For most Ellicott City residents and business owners, recovering and rebuilding is their prime focus after Saturday’s floods caused millions of dollars in damage along Main Street.
To help with the funding that many have had issues getting insurance to cover, friends, family members and small business owners are taking to the internet to raise money. Search “Ellicott City, MD” on GoFundMe, and you’ll find thousands of results, with the first few pages dedicated to flood relief funds.
Jason Barnes, owner of All Time Toys on Main Street, suffered thousands of dollars in damages to his toy store, which was his family’s only source of income. He was also a member of the “human chain” rescue chain video that went viral. His GoFundMe, started by his stepmother, raised $10,000 in less than a day and has been shared almost 2,000 times on Facebook and Twitter. (All dollar figures are as of 4 p.m. Monday.)
Cunningham Studios, a decorative painting company on Frederick Road, took in 4 feet of water during the storm. Owner Deanne Marie Lenehan lost supplies and paintings, including pieces she had in her portfolio since she started 12 years ago, according to her GoFundMe page. Lenehan reached her goal of $5,000 in less than a day; however she has still not heard from her insurance company.
Other Ellicott City GoFundMe pages have not yet been as successful. One page set up for Ellicott City residents Jonny Maravetz and his girlfriend Amy is raising money to fund their basement repairs. (Maravetz was also part of the human chain rescue.) Their page has raised almost half of their $10,000 goal in almost a day. The GoFundMe for the Still Life Gallery on Main Street has met almost $2,000 of its goal $25,000. The page for the A La Mode boutique has also met almost half of its goal of $5,000. The Rumor Mill Fusion Bar and Restaurant, which has two separate pages, has about $1,000 in total.

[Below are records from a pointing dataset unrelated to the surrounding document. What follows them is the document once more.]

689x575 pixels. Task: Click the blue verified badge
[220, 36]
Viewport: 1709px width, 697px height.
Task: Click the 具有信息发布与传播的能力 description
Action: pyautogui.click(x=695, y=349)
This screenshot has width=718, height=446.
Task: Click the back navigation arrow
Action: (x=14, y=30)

Supporters of Ellicott City have also started various general rebuilding fundraising efforts on the site, raising about $2,000 so far.
Some areas of Baltimore were affected by the flooding as well – one Gwynn Oak family who lost their two dogs in the flood set up a GoFundMe page for repairs to their home. Nepenthe Homebrew, a store for people looking to make their own beer and wine, has raised more than $8,000 for repairs to their Meadow Mill shopping center store.
Thousands of people use GoFundMe for everything from disaster relief to help with paying rent. But not everyone gets the amount you see on their page – the site charges a five percent deduction fee from every donation received. While the donor doesn’t get charged, those running the campaign could notice a significant difference in their final fundraising outcome.